Shozo Shimamoto. Grandi opere
Dal 19 Settembre 2021 al 01 Maggio 2022
Foligno | Perugia
Luogo: Centro Italiano Arte Contemporanea
Indirizzo: Via del Campanile 13
Curatori: Italo Tomassoni
Prolungata: fino al 1° maggio 2022
Un colore senza materia non esiste. Se in procinto di creare non si getta via il pennello, non c’è speranza di emancipare le tinte. Senza pennello le sostanze coloranti prenderanno vita per la prima volta. Al posto del pennello si potrebbe usare con profitto qualsivoglia strumento. Per iniziare, le nude mani o la spatola da pittura. E poi ci sono gli oggetti adoperati dai membri del gruppo Gutai: annaffiatoi, ombrelli, vibratori, pallottolieri, pattini, giocattoli. E poi ancora i piedi, o le armi da fuoco, o altro. E in tutto ciò potrebbe anche ricomparire il pennello, perché non vi è dubbio che in simili elaborazioni innovatrici qualcosa del passato torna in essere.

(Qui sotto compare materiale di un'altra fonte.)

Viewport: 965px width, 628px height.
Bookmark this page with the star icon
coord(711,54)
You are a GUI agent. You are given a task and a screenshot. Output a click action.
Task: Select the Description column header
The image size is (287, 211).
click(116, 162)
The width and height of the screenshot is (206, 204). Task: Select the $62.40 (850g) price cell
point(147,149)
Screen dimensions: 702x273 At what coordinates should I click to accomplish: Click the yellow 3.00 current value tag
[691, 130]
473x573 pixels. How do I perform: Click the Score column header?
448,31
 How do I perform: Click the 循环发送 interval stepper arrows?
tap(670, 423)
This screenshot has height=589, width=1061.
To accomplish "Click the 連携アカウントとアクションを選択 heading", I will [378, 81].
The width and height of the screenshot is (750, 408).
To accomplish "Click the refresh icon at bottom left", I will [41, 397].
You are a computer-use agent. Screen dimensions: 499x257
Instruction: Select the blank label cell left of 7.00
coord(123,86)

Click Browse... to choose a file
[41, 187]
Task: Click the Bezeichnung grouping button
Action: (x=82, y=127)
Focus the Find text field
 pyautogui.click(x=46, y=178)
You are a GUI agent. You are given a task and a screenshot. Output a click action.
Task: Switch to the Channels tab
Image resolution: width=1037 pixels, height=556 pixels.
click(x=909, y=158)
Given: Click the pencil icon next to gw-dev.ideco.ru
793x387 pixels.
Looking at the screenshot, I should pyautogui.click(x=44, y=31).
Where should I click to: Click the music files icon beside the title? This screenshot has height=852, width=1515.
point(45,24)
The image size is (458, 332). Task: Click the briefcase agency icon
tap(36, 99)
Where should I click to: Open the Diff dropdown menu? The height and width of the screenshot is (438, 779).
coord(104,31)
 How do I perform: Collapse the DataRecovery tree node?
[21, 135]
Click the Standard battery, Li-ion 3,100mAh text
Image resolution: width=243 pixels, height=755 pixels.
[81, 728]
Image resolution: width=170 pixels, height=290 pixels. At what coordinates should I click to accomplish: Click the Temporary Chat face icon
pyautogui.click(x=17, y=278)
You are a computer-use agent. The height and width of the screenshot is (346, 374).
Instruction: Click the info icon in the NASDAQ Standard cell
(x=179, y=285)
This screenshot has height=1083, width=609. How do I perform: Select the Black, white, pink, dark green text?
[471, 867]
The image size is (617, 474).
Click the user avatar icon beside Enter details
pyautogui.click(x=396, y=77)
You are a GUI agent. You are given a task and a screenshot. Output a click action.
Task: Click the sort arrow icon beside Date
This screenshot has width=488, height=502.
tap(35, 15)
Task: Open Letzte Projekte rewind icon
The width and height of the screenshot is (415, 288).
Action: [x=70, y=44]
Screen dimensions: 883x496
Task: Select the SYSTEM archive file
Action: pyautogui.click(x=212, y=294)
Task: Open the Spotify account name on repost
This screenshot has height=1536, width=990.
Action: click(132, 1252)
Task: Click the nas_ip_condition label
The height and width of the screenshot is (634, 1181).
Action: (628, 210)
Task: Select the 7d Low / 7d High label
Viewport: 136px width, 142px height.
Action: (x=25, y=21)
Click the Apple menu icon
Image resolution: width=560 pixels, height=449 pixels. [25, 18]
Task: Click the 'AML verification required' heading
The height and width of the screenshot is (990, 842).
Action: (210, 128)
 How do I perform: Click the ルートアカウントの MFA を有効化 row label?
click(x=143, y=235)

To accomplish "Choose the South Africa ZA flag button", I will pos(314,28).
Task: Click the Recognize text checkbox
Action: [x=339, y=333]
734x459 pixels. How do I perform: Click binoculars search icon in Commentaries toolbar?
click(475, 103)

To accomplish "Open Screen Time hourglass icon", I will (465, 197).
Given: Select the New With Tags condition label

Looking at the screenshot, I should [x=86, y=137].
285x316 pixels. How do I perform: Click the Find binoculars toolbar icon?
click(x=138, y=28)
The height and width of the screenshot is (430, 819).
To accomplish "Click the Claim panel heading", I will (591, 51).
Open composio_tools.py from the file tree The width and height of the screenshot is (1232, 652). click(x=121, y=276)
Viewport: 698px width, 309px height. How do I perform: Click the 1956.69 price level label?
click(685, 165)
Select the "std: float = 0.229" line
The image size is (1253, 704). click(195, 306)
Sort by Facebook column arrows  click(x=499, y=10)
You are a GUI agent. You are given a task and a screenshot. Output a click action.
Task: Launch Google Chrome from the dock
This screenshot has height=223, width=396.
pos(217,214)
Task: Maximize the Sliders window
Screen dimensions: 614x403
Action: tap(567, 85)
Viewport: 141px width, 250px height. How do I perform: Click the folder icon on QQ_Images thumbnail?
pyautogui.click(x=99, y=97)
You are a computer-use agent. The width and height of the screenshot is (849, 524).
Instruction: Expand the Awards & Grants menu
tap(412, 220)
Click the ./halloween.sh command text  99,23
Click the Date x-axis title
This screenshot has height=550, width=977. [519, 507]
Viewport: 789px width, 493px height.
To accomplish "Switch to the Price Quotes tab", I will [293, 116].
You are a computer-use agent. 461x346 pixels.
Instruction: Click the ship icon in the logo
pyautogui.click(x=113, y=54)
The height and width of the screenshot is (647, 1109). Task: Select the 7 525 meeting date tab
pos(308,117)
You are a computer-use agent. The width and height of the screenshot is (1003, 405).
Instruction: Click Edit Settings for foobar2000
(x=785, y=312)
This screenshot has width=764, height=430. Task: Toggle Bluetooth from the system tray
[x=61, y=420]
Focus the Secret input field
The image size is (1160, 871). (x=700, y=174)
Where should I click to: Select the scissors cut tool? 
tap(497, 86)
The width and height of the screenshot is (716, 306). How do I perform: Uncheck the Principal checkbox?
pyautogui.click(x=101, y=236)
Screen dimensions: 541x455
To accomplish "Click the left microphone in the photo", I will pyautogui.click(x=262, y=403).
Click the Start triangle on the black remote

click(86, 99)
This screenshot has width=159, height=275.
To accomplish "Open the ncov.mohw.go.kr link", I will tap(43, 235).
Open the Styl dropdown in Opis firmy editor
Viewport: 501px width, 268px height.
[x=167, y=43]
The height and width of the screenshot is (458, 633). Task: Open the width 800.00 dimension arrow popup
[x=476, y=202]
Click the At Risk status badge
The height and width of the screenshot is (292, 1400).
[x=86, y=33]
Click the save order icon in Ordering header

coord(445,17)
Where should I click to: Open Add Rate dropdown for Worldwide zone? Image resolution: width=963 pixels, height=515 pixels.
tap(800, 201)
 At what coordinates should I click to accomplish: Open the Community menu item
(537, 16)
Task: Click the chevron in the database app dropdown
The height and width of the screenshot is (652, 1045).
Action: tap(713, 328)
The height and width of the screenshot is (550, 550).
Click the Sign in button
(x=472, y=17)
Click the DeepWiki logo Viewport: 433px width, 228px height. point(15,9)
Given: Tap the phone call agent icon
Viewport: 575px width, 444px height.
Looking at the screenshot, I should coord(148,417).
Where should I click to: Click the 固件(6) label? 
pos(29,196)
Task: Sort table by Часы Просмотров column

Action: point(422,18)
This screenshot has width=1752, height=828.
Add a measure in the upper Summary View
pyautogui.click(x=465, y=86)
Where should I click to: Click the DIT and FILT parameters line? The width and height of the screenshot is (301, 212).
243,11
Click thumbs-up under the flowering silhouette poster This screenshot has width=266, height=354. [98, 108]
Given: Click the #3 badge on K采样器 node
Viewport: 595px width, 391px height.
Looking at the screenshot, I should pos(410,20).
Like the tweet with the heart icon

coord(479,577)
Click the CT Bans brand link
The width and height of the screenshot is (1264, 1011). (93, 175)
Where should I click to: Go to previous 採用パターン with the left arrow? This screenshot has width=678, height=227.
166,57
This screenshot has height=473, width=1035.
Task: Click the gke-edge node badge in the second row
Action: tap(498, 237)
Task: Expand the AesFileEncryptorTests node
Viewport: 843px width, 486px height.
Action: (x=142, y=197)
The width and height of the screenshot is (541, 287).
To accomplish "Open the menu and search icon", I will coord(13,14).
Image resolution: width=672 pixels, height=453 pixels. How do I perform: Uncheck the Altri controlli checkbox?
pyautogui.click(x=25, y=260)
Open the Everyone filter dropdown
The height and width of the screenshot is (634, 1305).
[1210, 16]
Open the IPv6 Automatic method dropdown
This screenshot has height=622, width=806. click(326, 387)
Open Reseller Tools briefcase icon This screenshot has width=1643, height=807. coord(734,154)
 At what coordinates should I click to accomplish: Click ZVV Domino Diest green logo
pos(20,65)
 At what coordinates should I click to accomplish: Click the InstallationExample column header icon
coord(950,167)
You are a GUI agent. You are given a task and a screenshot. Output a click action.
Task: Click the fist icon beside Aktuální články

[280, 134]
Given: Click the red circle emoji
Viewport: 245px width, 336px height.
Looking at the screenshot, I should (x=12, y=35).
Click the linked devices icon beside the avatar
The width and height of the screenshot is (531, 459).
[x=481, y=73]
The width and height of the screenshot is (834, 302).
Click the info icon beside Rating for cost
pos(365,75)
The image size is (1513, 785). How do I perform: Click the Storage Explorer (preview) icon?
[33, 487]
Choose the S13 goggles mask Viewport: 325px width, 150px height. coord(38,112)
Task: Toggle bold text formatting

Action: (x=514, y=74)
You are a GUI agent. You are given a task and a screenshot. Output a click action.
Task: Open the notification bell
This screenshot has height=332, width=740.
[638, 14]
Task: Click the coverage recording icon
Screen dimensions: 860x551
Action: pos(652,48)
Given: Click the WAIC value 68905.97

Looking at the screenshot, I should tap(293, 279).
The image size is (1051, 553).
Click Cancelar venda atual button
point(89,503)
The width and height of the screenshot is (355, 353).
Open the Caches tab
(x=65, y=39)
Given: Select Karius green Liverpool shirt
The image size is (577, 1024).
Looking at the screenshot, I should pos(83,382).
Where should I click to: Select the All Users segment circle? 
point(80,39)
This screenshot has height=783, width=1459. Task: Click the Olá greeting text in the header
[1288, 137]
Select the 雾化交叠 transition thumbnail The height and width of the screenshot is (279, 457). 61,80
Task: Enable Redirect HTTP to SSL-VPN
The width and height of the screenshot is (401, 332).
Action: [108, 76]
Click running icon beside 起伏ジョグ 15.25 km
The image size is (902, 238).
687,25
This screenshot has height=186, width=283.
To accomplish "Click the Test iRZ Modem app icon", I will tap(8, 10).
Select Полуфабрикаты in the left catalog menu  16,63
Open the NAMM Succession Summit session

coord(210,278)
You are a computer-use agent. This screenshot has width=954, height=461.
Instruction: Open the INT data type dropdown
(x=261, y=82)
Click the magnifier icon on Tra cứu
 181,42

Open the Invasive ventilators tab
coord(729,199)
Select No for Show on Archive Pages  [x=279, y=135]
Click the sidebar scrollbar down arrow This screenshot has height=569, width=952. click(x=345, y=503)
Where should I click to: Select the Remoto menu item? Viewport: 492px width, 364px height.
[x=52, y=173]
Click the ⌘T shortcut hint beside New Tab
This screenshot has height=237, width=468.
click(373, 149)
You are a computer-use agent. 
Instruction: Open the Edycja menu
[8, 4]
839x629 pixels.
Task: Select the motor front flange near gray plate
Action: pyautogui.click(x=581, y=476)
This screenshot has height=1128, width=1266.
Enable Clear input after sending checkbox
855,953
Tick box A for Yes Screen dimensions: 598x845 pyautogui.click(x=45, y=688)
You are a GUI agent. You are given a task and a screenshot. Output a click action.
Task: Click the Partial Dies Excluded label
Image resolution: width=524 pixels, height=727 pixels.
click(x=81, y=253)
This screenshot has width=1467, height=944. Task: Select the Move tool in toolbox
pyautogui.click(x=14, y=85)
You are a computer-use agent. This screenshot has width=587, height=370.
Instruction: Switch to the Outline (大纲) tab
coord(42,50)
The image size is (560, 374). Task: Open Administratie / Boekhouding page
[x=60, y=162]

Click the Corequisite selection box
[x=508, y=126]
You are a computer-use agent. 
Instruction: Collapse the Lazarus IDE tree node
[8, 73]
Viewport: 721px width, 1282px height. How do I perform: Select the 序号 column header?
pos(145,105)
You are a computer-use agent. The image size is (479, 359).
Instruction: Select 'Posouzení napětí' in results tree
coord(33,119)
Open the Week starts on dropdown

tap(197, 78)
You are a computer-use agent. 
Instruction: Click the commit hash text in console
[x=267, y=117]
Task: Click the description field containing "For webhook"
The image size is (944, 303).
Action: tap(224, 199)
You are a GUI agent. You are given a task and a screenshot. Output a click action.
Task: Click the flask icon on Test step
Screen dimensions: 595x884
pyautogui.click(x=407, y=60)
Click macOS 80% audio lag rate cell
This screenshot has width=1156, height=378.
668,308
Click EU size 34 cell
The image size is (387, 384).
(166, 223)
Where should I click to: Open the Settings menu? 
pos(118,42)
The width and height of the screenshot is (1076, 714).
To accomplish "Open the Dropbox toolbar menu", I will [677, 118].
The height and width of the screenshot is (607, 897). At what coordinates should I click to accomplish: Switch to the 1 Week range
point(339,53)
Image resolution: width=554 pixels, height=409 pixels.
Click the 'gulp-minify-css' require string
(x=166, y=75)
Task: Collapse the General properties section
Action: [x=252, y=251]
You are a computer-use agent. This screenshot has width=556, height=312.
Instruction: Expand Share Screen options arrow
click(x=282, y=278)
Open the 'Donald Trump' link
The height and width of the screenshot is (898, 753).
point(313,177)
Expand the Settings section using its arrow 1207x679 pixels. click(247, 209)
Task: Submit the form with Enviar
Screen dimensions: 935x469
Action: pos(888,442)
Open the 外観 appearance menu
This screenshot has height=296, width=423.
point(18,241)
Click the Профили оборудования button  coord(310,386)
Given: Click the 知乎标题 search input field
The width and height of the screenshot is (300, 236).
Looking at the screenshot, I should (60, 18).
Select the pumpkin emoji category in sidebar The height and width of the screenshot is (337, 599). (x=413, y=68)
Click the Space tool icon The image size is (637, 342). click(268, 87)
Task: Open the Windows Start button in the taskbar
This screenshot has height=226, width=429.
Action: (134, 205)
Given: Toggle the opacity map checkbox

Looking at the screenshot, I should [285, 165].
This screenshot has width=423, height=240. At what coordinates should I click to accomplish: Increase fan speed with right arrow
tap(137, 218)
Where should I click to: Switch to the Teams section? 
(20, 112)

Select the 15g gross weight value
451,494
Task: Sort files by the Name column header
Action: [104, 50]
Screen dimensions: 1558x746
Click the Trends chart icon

Shozo Shimamoto | Bollettino «Gutai», n.6 Ōsaka, 1957
A metà degli anni Cinquanta, l’artista giapponese Shozo Shimamoto [Osaka, 22 gennaio 1928 – 25 gennaio 2013], nella piccola città di Ashiya (Hyogo), inizia la sua avventura con un lavoro creativo realizzato in pubblico: un giardino dove lui e altri artisti realizzano opere, frutto di un'attività performativa nella quale il fare l'opera è sincronico al contemplare del pubblico, con tutte le interferenze di un evento in diretta. Allontanandosi dalla tradizione surrealista e dagli stimoli di Duchamp, il gruppo di artisti Gutai si afferma, gridando in nome di una nuova creatività che cede all’impulso.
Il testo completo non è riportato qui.